Since polar codes are capacity-achieving codes, there have been various research works devoted to devising efficient implementation methods as well as improving error-correction performance. Since quantization is a critical implementation issue, in this paper, a nonuniform quantization method is proposed for the successive cancellation (SC) decoder of polar codes, which finds quantization boundary values based on the analysis of various quantization levels over the additive white Gaussian noise channel. Since low computational complexity, high reliability, and efficient memory management are required in the next-generation communication and memory systems, 2-4 bit precision levels are mainly considered in the proposed nonuniform quantization method. Depending on the presence of erasure, quantization levels are divided into three types, and the message alphabets and update rules are derived for each type.
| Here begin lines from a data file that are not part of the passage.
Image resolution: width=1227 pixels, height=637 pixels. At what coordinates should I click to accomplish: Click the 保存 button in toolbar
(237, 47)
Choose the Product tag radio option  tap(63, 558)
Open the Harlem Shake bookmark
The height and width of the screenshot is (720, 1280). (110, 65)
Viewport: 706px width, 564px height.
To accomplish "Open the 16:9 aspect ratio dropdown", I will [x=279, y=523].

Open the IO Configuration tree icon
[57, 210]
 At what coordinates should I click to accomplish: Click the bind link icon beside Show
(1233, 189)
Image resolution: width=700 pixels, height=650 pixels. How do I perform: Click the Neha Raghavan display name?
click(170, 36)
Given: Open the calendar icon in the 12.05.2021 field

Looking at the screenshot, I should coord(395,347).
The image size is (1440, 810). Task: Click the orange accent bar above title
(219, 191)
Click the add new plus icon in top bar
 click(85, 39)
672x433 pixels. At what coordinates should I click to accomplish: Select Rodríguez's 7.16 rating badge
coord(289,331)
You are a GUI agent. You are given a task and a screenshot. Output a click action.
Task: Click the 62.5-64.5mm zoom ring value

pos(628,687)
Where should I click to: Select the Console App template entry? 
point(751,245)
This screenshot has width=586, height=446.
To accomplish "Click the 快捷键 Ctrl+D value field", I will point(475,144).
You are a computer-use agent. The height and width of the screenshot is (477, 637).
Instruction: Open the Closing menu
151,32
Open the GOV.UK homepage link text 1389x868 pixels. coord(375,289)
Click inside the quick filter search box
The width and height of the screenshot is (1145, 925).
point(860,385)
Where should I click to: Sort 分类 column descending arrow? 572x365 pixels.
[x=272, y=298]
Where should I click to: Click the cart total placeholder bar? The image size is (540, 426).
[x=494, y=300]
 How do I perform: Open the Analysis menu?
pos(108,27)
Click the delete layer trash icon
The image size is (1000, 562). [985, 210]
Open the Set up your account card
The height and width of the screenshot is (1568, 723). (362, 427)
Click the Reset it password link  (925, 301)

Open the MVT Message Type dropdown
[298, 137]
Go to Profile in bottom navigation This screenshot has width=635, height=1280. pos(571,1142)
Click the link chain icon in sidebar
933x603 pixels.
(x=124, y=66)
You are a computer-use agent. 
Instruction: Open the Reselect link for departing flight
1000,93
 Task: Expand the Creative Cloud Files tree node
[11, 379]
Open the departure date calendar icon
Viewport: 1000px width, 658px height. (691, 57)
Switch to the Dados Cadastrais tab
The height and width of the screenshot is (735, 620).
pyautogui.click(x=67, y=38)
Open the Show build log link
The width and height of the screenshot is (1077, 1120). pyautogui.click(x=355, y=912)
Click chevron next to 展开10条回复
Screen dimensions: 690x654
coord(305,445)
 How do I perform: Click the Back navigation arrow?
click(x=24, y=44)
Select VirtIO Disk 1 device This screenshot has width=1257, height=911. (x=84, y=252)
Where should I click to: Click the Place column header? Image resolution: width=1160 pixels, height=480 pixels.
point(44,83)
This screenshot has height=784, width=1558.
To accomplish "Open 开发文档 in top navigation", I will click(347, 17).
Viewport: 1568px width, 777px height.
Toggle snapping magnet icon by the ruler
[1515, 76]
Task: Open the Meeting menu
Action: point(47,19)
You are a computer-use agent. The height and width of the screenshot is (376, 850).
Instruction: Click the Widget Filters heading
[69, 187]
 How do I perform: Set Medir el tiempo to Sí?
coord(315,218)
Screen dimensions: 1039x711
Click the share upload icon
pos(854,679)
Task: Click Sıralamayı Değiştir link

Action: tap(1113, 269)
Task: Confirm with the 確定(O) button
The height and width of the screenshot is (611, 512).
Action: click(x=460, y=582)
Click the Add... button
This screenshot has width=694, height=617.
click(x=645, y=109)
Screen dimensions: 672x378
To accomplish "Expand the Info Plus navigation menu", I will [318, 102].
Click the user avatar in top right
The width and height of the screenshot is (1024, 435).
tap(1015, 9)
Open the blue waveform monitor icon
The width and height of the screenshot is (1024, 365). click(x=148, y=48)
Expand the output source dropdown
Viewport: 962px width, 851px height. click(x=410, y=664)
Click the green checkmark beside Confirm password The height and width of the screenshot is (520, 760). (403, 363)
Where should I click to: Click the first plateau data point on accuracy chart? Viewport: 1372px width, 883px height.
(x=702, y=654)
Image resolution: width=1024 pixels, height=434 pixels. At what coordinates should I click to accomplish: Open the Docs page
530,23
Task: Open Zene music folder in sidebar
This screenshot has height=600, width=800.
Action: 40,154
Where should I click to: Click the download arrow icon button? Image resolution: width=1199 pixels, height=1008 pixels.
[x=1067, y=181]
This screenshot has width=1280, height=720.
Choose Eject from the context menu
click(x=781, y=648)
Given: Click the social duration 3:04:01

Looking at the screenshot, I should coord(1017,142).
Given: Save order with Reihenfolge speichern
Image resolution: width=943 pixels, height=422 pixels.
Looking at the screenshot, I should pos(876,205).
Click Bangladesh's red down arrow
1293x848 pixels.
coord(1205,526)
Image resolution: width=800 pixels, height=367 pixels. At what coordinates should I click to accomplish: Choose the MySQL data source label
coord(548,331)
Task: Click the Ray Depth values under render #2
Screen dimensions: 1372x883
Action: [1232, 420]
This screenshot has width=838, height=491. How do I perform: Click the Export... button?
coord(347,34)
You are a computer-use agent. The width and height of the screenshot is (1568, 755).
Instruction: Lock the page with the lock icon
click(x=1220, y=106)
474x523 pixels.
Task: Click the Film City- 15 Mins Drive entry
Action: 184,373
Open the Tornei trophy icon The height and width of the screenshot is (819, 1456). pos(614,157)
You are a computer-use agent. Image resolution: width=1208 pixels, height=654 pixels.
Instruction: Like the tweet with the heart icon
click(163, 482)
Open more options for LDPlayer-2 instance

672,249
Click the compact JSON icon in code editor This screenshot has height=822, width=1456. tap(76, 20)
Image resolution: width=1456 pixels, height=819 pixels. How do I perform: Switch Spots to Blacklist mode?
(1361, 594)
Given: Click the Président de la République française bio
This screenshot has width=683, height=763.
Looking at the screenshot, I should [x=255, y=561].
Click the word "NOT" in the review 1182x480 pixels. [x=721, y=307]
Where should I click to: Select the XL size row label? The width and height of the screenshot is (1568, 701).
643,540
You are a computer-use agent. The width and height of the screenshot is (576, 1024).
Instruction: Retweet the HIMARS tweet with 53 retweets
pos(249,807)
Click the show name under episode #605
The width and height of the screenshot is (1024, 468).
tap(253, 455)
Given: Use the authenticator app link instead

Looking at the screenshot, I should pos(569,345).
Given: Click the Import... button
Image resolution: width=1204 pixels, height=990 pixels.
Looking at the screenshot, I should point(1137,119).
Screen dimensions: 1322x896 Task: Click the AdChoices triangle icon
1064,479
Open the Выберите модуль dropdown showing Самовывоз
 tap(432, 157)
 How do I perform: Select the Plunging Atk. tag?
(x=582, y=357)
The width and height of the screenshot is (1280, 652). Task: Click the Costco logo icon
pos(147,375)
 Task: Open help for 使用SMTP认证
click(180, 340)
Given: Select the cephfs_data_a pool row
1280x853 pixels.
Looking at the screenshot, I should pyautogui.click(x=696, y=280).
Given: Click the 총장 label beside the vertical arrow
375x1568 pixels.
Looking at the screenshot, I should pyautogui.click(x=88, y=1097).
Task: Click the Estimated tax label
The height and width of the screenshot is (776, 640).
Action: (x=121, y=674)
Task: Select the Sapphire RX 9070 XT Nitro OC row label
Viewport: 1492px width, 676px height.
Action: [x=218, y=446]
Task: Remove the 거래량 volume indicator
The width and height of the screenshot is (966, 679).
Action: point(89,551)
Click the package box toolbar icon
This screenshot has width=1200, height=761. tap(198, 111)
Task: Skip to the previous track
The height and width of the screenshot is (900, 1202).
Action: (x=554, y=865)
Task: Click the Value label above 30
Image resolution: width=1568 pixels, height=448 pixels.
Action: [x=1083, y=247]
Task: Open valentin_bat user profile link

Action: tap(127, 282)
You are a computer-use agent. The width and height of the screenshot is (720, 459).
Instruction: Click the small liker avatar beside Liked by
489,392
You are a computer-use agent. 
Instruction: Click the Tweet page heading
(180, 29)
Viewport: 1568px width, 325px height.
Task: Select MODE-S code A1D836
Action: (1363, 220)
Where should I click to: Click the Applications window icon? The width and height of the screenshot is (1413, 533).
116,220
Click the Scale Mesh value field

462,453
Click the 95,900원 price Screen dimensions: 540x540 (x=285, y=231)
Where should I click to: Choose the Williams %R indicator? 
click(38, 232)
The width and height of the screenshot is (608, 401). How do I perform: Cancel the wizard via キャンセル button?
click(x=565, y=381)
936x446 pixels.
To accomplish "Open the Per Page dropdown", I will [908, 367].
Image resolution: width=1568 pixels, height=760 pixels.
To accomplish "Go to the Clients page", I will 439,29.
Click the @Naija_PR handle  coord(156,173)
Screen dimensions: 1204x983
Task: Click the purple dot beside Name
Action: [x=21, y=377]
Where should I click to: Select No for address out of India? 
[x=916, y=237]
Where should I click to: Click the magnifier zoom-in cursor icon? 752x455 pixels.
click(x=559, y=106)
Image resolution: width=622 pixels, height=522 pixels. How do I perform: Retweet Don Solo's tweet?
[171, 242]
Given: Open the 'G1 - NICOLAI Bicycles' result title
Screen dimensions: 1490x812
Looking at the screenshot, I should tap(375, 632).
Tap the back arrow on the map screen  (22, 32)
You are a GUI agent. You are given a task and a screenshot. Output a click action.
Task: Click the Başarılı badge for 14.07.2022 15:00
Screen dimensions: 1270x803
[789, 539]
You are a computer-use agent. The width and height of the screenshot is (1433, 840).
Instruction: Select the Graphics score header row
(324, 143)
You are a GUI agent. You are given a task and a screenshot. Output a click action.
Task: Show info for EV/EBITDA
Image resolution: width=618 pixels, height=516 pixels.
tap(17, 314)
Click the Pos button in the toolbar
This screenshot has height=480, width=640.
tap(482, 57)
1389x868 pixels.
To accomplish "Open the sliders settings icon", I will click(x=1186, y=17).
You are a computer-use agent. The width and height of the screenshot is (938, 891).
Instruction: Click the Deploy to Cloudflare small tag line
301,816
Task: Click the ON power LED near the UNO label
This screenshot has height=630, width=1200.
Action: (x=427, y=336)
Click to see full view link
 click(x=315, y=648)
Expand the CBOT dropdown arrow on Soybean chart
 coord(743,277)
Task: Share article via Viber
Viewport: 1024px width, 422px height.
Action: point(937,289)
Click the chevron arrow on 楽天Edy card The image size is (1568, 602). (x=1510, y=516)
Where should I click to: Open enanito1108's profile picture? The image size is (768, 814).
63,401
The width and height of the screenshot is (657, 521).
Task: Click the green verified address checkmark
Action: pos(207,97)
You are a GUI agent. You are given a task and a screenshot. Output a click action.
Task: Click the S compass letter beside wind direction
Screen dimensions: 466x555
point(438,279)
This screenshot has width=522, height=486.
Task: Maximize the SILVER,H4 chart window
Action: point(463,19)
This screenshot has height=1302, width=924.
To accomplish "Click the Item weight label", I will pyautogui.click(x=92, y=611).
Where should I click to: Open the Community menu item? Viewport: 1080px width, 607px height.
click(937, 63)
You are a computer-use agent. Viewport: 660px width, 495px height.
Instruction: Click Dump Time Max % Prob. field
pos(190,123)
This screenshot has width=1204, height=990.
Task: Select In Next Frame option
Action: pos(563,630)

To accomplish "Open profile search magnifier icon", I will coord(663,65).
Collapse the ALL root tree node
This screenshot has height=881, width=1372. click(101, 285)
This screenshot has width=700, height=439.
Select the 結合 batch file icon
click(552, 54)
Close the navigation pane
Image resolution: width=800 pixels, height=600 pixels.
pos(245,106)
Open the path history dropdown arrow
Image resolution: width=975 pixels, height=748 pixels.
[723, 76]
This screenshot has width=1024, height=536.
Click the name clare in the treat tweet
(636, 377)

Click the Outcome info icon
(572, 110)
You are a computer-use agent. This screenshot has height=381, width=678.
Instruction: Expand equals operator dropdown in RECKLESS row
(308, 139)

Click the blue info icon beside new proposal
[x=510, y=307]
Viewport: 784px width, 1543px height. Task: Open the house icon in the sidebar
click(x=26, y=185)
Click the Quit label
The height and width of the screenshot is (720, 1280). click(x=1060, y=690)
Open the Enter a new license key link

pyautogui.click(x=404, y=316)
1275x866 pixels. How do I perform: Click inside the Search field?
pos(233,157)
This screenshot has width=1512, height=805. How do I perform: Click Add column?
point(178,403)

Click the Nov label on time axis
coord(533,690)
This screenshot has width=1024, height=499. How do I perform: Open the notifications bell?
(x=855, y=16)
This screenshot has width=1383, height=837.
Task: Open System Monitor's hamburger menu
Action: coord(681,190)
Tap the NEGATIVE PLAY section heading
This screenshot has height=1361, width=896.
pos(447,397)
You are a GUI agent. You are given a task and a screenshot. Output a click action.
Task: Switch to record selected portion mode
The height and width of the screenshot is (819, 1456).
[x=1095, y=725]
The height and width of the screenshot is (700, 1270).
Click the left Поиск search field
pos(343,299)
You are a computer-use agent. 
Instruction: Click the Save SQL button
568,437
Also, a construction method of polar codes suitable for the proposed nonuniform-quantized SC decoder is proposed, which simultaneously determines the information set and the quantization boundary values based on the density evolution analysis and an upper bound of the block error probability. To determine quantization boundary values, a multivariate objective function is defined and an iterative coarse-to-fine search algorithm to minimize this objective function is proposed. In addition, a scaling method of quantizer output values is proposed when the number of quantization levels of quantizer is smaller than the number of quantization levels of decoder. Finally, simulation results confirm that the proposed nonuniform-quantized SC decoder shows better error-correction performance, lower decoding complexity, and higher memory efficiency compared to the best known uniform-quantized SC decoder.

Highlights

  • It is well known that polar codes achieve the capacity of any symmetric binary-input discrete memoryless channel (B-DMC) with an explicit construction [1]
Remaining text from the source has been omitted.